With the world getting hotter, finding energy-efficient ways to cool down is more important than ever. A team of researchers from the University of British Columbia, Princeton University, the University of California, Berkeley and the Singapore-ETH Centre plan to help us do just that with the ‘Cool Tube’.
Air conditioning can be a blessing in the hot summer months, but they also consume a lot of power. Added up on a city- or country-wide scale this translates to a huge drain on our grids and vast quantities of CO2 emissions. Air conditioning can also contribute to respiratory complications by keeping germs in suspension in the air (by keeping it in constant motion).
The team behind Cold Tube wanted to change how we manage our personal temperature during such times, and their approach doesn’t involve cooling or moving air at all.
Cool cooling ideas
“Air conditioners work by cooling down and dehumidifying the air around us—an expensive and not particularly environmentally friendly proposition,” explains co-lead author Adam Rysanek, assistant professor of environmental systems at UBC’s school of architecture and landscape architecture.
“The Cold Tube works by absorbing the heat directly emitted by radiation from a person without having to cool the air passing over their skin. This achieves a significant amount of energy savings.”
The system consists of a series of rectangular panels that can be fitted to walls or ceilings. These elements are kept cool by chilled water being circulated through them.
The idea behind the Cold Tube is that heat naturally radiates from hot surfaces to colder ones — that’s how heat from the Sun makes it to Earth. When you sit under or near one of these elements, your body heat will radiate towards it. The team describes this effect as similar to the sensation of cold air flowing over your body, even when ambient temperatures are high.
It’s not a new concept — in fact, it’s been in use in industrial settings for several decades now. What Cold Tube does differently, however, is to use a special coating that does away with the need to dehumidify air.

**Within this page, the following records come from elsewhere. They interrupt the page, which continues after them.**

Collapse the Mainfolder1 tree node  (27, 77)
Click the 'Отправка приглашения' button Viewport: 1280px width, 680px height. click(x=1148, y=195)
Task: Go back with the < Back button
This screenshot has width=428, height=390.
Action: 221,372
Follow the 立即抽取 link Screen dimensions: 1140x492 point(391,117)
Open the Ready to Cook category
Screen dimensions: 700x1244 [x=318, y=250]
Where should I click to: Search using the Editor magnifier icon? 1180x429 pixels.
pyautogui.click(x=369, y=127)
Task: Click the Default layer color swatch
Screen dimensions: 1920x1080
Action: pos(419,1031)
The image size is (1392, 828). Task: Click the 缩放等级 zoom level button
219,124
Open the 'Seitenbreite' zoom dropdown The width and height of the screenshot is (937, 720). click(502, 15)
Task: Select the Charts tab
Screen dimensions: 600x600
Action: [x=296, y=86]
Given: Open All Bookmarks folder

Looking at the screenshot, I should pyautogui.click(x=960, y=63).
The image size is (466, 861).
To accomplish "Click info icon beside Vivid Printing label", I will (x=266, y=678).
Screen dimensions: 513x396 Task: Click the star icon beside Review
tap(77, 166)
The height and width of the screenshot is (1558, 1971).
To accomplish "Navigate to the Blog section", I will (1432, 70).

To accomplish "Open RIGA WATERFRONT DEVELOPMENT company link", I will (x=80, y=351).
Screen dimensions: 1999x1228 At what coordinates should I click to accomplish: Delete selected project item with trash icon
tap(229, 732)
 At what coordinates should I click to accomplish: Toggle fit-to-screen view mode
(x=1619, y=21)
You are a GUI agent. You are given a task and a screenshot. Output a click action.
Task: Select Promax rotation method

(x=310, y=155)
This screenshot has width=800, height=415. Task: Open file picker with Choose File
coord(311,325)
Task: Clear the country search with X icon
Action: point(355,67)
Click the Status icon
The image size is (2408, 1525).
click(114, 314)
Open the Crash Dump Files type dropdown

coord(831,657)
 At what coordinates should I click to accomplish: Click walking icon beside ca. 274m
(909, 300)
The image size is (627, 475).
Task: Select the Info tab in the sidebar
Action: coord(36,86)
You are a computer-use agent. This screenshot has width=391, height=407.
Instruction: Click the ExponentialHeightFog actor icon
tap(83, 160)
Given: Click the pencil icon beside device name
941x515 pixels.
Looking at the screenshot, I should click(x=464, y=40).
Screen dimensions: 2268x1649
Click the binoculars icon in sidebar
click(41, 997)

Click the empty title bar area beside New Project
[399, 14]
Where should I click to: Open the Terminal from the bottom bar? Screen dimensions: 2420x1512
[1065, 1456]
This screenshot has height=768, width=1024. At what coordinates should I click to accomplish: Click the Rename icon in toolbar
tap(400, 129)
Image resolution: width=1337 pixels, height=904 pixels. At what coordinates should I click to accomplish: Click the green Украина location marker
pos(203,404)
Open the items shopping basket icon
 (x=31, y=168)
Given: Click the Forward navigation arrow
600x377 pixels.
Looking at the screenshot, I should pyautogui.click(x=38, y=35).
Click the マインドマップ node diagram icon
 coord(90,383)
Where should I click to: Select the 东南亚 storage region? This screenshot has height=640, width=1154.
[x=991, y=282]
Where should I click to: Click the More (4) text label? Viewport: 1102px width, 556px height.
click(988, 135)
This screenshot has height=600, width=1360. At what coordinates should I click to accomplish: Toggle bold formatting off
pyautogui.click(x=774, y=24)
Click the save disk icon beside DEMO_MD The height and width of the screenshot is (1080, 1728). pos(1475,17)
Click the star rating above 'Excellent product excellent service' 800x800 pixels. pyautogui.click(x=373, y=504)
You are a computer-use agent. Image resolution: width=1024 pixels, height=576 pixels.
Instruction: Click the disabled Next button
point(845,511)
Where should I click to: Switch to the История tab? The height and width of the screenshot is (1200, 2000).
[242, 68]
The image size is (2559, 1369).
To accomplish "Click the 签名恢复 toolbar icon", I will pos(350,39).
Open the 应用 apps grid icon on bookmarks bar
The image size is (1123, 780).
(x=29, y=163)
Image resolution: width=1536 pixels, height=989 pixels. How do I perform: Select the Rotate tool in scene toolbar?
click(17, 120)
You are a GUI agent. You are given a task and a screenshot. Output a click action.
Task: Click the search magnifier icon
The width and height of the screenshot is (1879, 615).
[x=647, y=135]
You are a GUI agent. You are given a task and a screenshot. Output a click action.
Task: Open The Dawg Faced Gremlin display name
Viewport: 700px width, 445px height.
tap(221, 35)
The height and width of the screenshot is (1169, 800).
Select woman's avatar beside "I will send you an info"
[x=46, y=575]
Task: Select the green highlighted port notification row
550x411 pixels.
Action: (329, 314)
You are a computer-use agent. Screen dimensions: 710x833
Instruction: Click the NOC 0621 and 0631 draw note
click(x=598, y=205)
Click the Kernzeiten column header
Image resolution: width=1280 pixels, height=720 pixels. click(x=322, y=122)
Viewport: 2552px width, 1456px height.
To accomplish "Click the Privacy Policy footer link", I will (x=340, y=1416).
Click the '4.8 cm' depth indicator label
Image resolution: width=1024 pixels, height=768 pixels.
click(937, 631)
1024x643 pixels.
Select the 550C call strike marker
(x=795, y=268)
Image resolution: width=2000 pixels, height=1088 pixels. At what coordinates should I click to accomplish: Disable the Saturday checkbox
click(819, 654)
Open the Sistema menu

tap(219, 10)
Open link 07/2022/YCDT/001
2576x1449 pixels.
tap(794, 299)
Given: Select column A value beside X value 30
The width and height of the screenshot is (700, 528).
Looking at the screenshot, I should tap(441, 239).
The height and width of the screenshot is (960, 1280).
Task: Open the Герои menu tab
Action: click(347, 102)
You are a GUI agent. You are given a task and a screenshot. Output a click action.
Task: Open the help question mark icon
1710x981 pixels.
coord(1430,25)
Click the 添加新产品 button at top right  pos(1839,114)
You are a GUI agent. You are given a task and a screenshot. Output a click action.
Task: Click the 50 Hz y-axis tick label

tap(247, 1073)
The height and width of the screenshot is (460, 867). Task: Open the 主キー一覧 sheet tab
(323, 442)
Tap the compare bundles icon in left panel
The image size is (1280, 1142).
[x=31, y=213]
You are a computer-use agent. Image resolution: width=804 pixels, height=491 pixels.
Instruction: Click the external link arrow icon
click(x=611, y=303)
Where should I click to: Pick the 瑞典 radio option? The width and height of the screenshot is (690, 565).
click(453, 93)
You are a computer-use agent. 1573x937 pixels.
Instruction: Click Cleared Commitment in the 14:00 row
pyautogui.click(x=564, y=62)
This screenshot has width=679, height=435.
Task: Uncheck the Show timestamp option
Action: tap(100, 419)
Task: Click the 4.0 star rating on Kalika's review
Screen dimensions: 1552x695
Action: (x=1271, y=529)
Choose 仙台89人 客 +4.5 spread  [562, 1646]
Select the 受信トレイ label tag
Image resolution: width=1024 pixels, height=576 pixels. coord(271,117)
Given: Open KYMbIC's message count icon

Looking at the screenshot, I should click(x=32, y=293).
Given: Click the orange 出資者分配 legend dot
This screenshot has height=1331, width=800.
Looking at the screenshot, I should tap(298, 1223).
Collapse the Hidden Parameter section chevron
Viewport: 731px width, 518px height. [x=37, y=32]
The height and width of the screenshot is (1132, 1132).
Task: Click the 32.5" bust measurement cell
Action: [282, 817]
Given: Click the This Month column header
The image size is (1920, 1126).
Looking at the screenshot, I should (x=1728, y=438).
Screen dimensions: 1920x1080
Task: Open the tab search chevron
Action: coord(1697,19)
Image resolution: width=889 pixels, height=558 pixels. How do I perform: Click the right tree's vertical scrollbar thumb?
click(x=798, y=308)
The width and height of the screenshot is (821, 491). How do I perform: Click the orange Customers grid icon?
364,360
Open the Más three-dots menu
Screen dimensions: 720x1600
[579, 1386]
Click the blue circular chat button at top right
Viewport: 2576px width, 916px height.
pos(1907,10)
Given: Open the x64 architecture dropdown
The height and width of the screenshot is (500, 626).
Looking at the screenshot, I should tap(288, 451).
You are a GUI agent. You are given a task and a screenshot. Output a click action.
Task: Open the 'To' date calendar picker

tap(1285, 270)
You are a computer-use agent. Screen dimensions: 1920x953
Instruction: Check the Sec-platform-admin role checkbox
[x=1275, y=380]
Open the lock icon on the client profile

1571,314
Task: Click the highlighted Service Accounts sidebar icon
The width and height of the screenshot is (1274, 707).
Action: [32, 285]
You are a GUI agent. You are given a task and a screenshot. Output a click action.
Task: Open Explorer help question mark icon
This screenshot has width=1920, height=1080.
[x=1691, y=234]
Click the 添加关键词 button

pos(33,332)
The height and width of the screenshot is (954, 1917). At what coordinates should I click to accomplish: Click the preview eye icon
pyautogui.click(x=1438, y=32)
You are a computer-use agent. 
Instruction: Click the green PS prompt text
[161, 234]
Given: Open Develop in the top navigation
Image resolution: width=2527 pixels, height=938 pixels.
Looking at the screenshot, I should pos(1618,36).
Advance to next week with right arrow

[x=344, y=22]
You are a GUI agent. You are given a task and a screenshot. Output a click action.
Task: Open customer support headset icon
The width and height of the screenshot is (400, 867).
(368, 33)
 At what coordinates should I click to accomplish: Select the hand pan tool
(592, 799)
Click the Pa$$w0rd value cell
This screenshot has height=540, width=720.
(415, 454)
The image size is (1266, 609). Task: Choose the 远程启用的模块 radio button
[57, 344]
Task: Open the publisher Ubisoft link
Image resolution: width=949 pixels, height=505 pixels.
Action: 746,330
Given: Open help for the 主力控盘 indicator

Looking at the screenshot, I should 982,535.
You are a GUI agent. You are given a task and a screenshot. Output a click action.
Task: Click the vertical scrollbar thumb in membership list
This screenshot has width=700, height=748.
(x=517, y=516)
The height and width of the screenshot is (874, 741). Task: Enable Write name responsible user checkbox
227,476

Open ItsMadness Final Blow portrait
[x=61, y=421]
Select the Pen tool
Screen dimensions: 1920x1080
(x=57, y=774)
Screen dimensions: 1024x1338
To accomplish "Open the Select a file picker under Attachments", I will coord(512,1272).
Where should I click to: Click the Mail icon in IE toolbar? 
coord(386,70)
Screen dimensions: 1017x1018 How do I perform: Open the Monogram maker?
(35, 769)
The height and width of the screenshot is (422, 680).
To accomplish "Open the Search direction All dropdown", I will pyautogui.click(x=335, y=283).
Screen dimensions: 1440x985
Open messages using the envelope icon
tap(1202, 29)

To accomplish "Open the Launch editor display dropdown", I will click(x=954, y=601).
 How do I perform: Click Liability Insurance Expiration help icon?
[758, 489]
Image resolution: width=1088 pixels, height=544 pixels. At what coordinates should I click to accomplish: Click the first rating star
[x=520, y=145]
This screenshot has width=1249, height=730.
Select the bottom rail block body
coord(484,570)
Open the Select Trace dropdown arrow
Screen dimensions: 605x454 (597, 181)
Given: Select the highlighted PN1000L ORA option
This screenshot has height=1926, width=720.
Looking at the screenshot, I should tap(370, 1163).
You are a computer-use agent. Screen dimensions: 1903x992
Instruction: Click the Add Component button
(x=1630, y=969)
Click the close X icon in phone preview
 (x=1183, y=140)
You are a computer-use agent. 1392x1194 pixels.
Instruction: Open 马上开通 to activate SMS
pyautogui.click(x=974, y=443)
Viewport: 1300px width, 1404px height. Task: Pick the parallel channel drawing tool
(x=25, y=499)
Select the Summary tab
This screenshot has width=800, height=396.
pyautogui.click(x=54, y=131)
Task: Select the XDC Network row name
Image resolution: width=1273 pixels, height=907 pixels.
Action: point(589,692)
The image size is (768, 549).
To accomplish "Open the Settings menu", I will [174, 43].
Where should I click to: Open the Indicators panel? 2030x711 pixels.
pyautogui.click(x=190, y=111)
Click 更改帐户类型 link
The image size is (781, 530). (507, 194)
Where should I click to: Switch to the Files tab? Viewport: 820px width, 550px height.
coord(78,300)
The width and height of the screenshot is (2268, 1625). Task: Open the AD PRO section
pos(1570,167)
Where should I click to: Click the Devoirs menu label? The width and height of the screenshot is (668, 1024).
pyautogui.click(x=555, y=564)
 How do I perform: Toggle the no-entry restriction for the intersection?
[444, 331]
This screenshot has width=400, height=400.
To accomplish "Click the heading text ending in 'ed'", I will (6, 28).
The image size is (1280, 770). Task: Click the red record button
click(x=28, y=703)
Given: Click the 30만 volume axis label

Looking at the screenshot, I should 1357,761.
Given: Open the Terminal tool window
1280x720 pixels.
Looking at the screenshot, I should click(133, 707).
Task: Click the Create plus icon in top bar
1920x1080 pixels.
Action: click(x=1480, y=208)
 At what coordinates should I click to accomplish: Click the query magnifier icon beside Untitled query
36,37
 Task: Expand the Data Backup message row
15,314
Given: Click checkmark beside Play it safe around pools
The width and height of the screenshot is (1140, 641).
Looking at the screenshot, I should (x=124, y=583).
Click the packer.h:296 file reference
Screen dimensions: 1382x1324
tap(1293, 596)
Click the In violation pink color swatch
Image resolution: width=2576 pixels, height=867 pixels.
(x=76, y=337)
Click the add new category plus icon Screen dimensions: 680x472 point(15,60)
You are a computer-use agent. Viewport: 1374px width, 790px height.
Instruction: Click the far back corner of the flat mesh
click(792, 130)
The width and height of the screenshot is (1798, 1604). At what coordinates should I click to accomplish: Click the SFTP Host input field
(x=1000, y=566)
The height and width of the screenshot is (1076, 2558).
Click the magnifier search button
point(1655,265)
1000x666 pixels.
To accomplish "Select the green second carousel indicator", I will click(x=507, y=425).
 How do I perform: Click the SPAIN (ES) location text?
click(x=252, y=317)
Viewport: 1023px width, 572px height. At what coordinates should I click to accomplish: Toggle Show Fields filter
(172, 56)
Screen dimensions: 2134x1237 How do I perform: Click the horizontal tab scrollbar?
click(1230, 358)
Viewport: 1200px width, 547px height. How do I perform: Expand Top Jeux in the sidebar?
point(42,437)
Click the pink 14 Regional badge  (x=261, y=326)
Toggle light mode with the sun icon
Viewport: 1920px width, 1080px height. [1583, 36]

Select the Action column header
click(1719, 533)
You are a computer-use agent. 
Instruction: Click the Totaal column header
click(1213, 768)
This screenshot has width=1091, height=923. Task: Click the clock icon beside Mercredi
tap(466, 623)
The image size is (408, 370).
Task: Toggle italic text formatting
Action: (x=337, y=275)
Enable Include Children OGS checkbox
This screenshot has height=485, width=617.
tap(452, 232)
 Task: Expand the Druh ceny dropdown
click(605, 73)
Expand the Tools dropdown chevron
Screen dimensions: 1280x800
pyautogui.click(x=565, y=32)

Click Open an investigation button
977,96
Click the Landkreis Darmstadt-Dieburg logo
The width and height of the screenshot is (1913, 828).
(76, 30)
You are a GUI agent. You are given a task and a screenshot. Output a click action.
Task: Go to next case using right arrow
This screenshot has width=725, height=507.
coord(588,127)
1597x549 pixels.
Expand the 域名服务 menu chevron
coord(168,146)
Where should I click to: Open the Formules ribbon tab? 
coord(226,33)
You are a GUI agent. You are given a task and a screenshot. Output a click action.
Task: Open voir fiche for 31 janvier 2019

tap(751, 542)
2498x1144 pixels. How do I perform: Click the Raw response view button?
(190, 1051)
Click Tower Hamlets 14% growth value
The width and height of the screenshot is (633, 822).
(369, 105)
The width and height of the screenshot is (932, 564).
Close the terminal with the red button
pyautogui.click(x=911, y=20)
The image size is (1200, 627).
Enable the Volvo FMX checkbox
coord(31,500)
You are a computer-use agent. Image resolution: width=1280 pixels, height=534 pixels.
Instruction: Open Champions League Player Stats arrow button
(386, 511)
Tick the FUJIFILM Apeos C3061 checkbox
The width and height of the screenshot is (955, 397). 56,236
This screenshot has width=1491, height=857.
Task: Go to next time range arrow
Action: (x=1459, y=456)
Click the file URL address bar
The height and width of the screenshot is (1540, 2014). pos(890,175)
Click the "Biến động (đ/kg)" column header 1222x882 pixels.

Humidity in the air condenses on cold surfaces, which can cause hygiene issues and damage surfaces and materials. The team developed an airtight, water-repellent membrane that encases their panels, and prevents condensation from forming (but still allows the system to function as intended).
The researchers tested their system in an outdoor setting in Singapore last year. The temperature outside during the test was 30 degrees Celsius (86 degrees Fahrenheit) on average. Yet, participants reported feeling ‘cool’ and ‘comfortable’ despite the heat, and the panels remained dry throughout the day.
“Because the Cold Tube can make people feel cool without dehumidifying the air around them, we can look towards shaving off up to 50 percent of typical air conditioning energy consumption in applicable spaces,” said Eric Teitelbaum, a senior engineer who oversaw the demonstration project while working at the Singapore-ETH Centre.
“This design is ready. It can obviously be used in many outdoor spaces—think open-air summer fairs, concerts, bus stops, and public markets. But the mission is to adapt the design for indoor spaces that would typically use central air conditioning.”
The system doesn’t rely on cooling air, like a traditional air conditioner, so it can even be used with an open window, or in open spaces. The team hopes that its low operating cost will make the Cold Tube an attractive option for both developed and developing countries. A commercially viable version of the system is expected for 2022.
The paper “Membrane-assisted radiant cooling for expanding thermal comfort zones globally without air conditioning” has been published in the journal PNAS.